ABES-RJ na Mídia: Presidente Renato Espírito Santo alerta sobre a poluição dos rios urbanos em entrevista ao Diário do Rio

Na última semana, o presidente da ABES-RJ, Renato Espírito Santo, foi uma das principais fontes da reportagem especial publicada pelo jornal Diário do Rio, assinada pelo jornalista Felipe Lucena. A matéria abordou o impacto crítico da poluição dos corpos hídricos urbanos no estado do Rio de Janeiro e suas consequências diretas para a saúde pública, a economia e o meio ambiente.

Durante a entrevista, o presidente da ABES-RJ destacou que cerca de 80% a 90% dos rios situados em áreas urbanas da Região Metropolitana do Rio apresentam algum grau de degradação. Segundo ele, os rios frequentemente mantêm boas condições apenas em suas nascentes, mas passam a receber grandes volumes de esgoto e resíduos ao cruzarem áreas densamente habitadas.

Impactos no ecossistema e na pesca artesanal

Rios conhecidos da capital como Faria, Jacaré, Joana, Maracanã, Irajá e Pavuna transportam poluição diretamente para a Baía de Guanabara, prejudicando severeamente os ecossistemas marinhos e a subsistência de trabalhadores locais.

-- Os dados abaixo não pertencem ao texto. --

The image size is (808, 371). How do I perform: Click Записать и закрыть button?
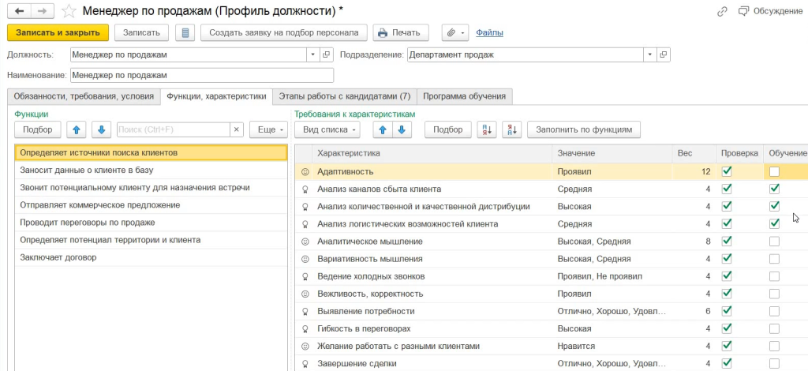pyautogui.click(x=58, y=32)
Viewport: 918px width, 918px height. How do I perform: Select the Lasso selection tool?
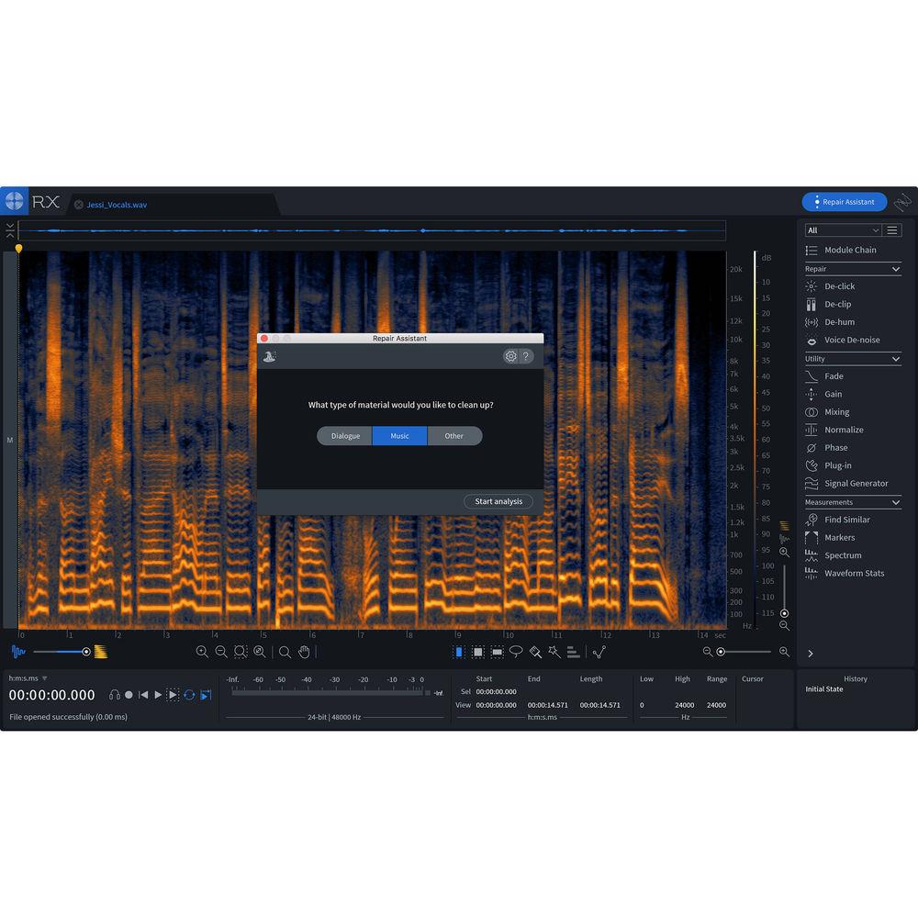pos(517,652)
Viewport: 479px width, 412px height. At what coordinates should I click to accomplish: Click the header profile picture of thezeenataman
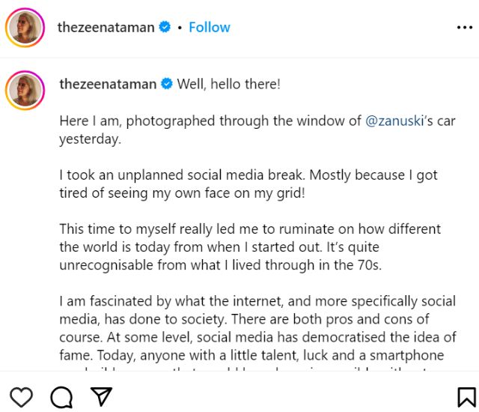(x=25, y=28)
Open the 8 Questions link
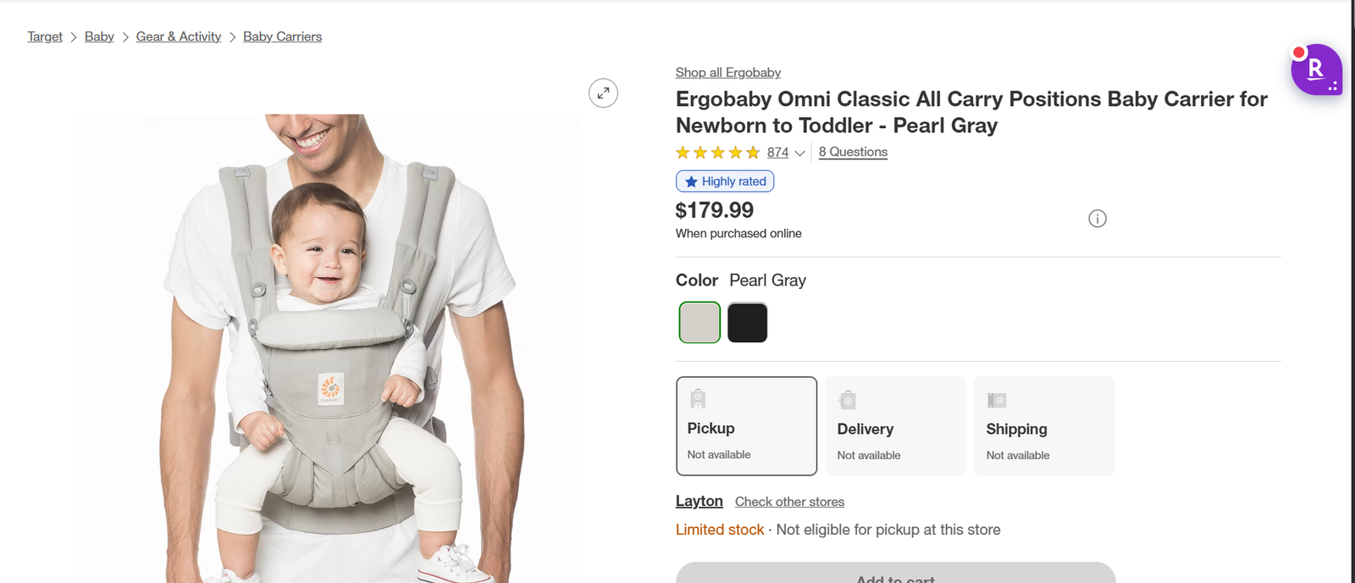Viewport: 1355px width, 583px height. [x=853, y=152]
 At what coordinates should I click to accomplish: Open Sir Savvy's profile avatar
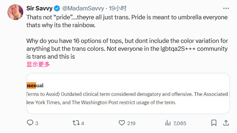point(15,12)
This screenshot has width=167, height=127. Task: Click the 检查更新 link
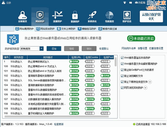pyautogui.click(x=59, y=124)
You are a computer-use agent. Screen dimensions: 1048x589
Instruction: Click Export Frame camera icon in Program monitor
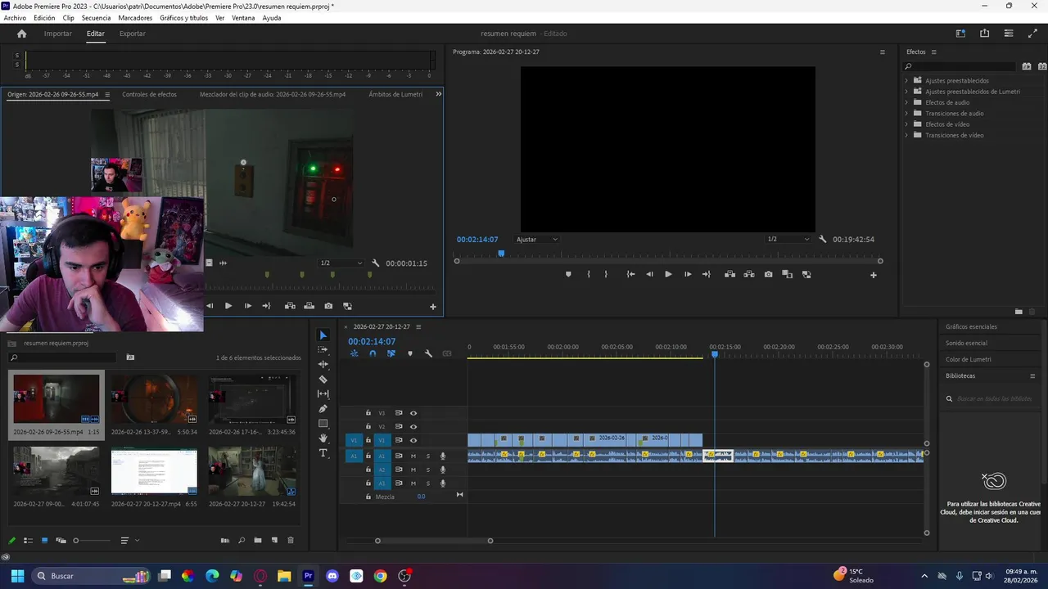coord(768,275)
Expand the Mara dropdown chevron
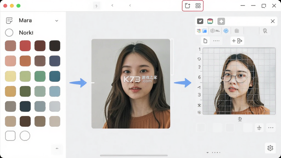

“Esse material reduz a quantidade de oxigênio disponível na água, altera o equilíbrio dos ecossistemas e prejudica peixes, crustáceos, moluscos e manguezais. Como consequência, há perda de biodiversidade, contaminação do pescado e redução das áreas adequadas à pesca artesanal”, explicou Renato Espírito Santo ao portal.

Questionado sobre as estratégias para conter o problema, o presidente da seção fluminense da ABES ressaltou que intervenções isoladas não resolvem a questão estrutural. “As ações devem enfrentar a origem do problema. Medidas como as ecobarreiras ajudam a reter resíduos sólidos, mas são paliativas e não impedem que esgoto e outros poluentes continuem chegando aos rios, às lagoas e às baías. É necessário priorizar a universalização do saneamento básico, a fiscalização de lançamentos irregulares, a recuperação das margens, o controle da ocupação urbana e a educação ambiental”, pontuou Renato.

Como modelo de transformação viável, Renato citou a restauração do córrego Cheonggyecheon, em Seul (Coreia do Sul), que foi despoluído e convertido em um corredor ambiental e de lazer no coração da cidade.

Para a Região Metropolitana do Rio, o presidente reforça que revitalizar os rios gera um ciclo positivo abrangente: reduz gastos públicos com saúde, abranda o impacto de enchentes, fortalece a economia local através da pesca e do turismo e promove a valorização urbana dos espaços públicos.

A reportagem do Diário do Rio contou ainda com a participação da médica parasitologista Vera Castilho, que detalhou os riscos epidemiológicos causados por águas contaminadas e alertou sobre a importância da prevenção e da ampliação da coleta de esgoto.